Yunus Khan - Khanship

Khanship

Yunus Khan maintained relations with the Khazak Horde founders (in 1465-1466), Janybek Khan and Karai Khan, and the Timurids. As a consequence of his alliance with the Khazaks, he made an enemy out of the rival Uzbeks. In 1468 the Uzbeks under Shaikh Haidar came into conflict with the Moghuls; they were defeated and Shaikh Haidar was killed, breaking Uzbek power until the rise of Muhammad Shaibani.

Yunus' dealings with the Timurids were more complex. After Abu Sa'id Mirza was killed by the White Sheep Turkmen in 1468, his realm was split between his sons. Sultan Ahmad Mirza ruled over Samarkand & Bukhara, Umar Shaikh Mirza II became the ruler of Ferghana, and Sultan Mahmud Mirza took Balkh & Badakhshan. Sultan Ahmad's governor of Tashkent, Shaikh Jamal Khan, was invited by the Moghul amirs to usurp power. The amirs were apparently upset over Yunus Khan's desire to reside in the towns and abandon the traditional nomad style. Shaikh Jamal imprisoned the khan and for a year the Moghuls submitted to him. He gave Yunus Khan's first wife Isan Daulat Begum (she was the mother of his daughters Mihr Nigar Khanim, born in 1457, Qutlugh Nigar Khanum, born in 1459, and Khub Nigar Khanim, born in 1463) as present to his officer Khoja Kalan, but when the latter came to her house he was trapped inside and killed there by female attendants of Isan Daulat Begum. Soon after this event Shaikh Jamal was killed by Moghul amirs, in 1472, and Yunus Khan was restored, after promising not to live in the towns. Shortly afterwards, he learned that Kebek Sultan had been killed by his followers, allowing him to take control of Eastern Moghulistan (Uyghurstan) in the same 1472.

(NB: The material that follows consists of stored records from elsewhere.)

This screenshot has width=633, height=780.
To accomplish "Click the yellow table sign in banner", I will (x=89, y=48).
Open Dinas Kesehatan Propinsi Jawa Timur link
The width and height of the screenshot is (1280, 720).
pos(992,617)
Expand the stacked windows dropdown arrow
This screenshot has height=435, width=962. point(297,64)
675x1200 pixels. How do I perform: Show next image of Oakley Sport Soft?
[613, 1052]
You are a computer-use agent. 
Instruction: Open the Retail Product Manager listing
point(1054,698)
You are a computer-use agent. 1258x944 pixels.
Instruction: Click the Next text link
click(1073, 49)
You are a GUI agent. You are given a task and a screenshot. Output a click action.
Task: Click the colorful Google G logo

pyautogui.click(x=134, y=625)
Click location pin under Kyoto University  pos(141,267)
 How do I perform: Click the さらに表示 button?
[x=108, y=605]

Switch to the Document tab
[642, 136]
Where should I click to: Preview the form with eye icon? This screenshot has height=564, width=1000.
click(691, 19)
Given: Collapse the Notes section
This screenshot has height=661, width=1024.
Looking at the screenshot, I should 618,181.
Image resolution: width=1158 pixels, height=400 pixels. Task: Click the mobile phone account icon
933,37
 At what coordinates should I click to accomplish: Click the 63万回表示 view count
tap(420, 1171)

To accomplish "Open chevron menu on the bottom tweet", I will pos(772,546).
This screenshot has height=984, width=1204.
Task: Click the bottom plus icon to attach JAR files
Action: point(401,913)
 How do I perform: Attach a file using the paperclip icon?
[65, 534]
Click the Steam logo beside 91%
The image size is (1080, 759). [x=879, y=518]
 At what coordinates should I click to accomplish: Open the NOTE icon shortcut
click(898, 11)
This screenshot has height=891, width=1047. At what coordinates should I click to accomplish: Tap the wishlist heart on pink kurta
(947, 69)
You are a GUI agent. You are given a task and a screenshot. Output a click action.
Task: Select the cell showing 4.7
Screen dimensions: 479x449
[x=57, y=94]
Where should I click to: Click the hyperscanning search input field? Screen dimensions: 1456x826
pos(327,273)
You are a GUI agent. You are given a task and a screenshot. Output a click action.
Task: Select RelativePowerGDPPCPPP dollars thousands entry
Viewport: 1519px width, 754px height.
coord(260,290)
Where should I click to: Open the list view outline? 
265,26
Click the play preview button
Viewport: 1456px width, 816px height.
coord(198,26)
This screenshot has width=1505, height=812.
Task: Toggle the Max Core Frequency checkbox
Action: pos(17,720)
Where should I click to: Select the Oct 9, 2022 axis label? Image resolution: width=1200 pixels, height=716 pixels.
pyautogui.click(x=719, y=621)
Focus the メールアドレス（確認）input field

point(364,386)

After Shaikh Jamal was killed, Yunus Khan actively participated in the affairs of the Timurids. He made most prominent of Timurid sultans his sons-in-law, having married off his daughters to Sultan Ahmad Mirza ( Mihr Nigar Khanim ), Umar Shaikh Mirza II in 1475 (Qutlugh Nigar Khanum, their son was Babur, founder of the Great Moghul Empire in India) and Sultan Mahmud Mirza (Sultan Nigar Khanim, their son was Sultan Vais Mirza better known as Mirza Khan, future King of Badakhshan ), and kept on friendly terms with Umar Shaikh Mirza II, who frequently relied on him for assistance against Sultan Ahmad and gave him territory to reside in during the winters. In 1484 Yunus Khan took advantage of the conflict between Sultan Ahmad and Umar Shaikh Mirza II and took Tashkent. His decision to live in the city upset the Moghuls, and many of them left for Moghulistan under Yunus' son Ahmad Alaq. Yunus Khan was also unable to prevent the rise of the Dughlat Mirza Abu Bakr, who had earlier taken Yarkand, Khotan and Kashgar from other members of his family, and defeated Yunus Khan's attempts to quell him.

During the Ming Turpan Border Wars he had taken Hami in 1473, but the Chinese evicted him into Turfan.

Yunus Khan died in Taskhent in 1487 after a long illness. He was succeeded in Tashkent by his eldest son, Sultan Mahmud Khan, while the Moghuls in the east followed Ahmad Alaq.